This project implements a deep learning model for classifying electrons and photons using a custom ResNet15 architecture. The model analyzes calorimeter data from particle physics experiments to distinguish between electron and photon signatures.
The classifier uses a ResNet15 architecture with the following key features:
- Custom residual blocks with batch normalization
- Two input channels (ECAL and HCAL calorimeter data)
- Achieves 73.39% accuracy on test set
- ROC AUC score of 0.80
.
├── models/
│ ├── __init__.py
│ ├── block.py # Implementation of ResNet building blocks
│ └── models.py # ResNet15_v1 and ResNet15_v2 architectures
├── train/
│ ├── __init__.py
│ ├── evaluate.py # Model evaluation utilities
│ └── train.py # Training loop and scheduler implementations
├── utils/
│ ├── __init__.py
│ ├── data_loader.py # Dataset loading and preprocessing
│ ├── pre_processing.py # Data normalization
│ └── visualization.py # Plotting utilities for results
├── main.py # Training script
├── inference.py # Inference script
└── main.ipynb # Interactive notebook for training/testing
- Python 3.7+
- PyTorch
- h5py
- numpy
- scikit-learn
- matplotlib
- torchsummary
- Clone the repository:
git clone https://github.com/JDhruvR/ElectronPhotonClassifier.git
cd ElectronPhotonClassifier
- Download the dataset:
mkdir data
cd data
curl -o SinglePhoton249k.hdf5 https://cernbox.cern.ch/remote.php/dav/public-files/AtBT8y4MiQYFcgc/SinglePhotonPt50_IMGCROPS_n249k_RHv1.hdf5
curl -o SingleElectron249k.hdf5 https://cernbox.cern.ch/remote.php/dav/public-files/FbXw3V4XNyYB3oA/SingleElectronPt50_IMGCROPS_n249k_RHv1.hdf5
cd ..
python main.py
python inference.py
For interactive development, you can use main.ipynb
which contains both training and testing code. This notebook can be run directly in Google Colab.

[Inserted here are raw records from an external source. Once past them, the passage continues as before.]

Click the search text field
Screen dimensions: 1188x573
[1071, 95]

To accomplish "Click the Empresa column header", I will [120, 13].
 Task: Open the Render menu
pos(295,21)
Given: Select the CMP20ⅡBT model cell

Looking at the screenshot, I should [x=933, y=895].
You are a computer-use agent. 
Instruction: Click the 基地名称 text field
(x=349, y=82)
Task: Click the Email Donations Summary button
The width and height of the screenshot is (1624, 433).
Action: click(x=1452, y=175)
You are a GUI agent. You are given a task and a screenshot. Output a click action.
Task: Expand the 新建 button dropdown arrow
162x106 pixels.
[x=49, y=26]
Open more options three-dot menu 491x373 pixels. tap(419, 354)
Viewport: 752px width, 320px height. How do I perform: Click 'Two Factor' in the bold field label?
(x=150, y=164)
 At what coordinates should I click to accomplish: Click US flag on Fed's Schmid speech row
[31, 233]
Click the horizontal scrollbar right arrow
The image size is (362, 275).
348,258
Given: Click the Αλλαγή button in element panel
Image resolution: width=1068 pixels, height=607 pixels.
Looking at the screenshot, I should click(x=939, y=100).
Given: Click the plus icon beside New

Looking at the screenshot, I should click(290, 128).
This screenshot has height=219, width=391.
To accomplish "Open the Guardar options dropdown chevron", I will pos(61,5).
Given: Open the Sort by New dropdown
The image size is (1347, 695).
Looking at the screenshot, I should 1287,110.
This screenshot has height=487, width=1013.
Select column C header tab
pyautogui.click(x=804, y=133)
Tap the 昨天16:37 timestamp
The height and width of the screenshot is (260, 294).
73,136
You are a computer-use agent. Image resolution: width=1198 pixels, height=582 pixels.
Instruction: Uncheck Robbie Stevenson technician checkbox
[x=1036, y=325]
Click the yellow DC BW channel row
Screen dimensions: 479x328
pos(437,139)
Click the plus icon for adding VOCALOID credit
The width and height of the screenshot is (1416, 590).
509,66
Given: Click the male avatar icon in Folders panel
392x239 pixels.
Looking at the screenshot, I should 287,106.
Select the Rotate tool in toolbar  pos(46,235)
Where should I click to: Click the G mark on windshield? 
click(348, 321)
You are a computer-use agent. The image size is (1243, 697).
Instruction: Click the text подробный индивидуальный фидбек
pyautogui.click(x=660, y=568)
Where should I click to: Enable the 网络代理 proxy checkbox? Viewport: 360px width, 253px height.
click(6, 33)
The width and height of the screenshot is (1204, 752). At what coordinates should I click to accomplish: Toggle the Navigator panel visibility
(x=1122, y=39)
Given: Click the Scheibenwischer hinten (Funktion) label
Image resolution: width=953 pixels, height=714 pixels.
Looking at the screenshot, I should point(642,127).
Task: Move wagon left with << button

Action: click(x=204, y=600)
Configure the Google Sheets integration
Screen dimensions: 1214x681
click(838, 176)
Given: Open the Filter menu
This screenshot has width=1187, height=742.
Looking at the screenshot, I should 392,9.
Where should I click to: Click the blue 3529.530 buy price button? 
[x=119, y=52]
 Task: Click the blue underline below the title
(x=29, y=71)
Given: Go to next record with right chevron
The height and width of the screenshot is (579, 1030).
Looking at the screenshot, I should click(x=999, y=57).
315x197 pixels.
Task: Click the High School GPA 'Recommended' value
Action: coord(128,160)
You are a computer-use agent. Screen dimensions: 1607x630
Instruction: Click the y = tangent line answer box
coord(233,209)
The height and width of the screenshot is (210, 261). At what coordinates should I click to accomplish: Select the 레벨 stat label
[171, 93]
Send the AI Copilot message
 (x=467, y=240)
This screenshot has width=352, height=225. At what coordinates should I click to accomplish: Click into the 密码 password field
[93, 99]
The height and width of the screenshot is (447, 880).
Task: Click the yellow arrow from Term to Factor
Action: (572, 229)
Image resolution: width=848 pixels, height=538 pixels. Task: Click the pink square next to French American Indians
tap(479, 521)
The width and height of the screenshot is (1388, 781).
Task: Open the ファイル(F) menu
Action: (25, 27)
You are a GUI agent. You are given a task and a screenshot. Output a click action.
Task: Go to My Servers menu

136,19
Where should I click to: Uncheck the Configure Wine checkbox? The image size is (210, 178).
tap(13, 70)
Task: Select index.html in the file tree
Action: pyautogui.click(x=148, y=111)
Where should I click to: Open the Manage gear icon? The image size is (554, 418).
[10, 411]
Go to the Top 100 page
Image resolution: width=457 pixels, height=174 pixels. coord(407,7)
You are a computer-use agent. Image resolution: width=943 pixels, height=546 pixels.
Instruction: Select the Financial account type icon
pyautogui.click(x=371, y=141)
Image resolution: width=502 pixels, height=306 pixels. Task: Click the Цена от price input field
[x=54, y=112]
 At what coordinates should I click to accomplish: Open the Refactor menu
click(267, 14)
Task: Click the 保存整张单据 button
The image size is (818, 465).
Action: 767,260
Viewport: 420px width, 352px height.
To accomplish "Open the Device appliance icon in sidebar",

The ResNet15_v2 architecture includes:
- Initial convolution layer with 32 filters
- 5 residual blocks with increasing channel dimensions (32→64→128→256→512→1024)
- Batch normalization and ReLU activation throughout
- Final fully connected layer for binary classification
The model is trained with:
- Adam optimizer
- Cross-entropy loss
- Learning rate: 1e-3
- Weight decay: 1e-4
- Plateau learning rate scheduler
- 30 epochs
The model achieves:
- Accuracy: 73.39%
- ROC AUC Score: 0.80
Our implementation replicates the predictions from the E2E CMS paper.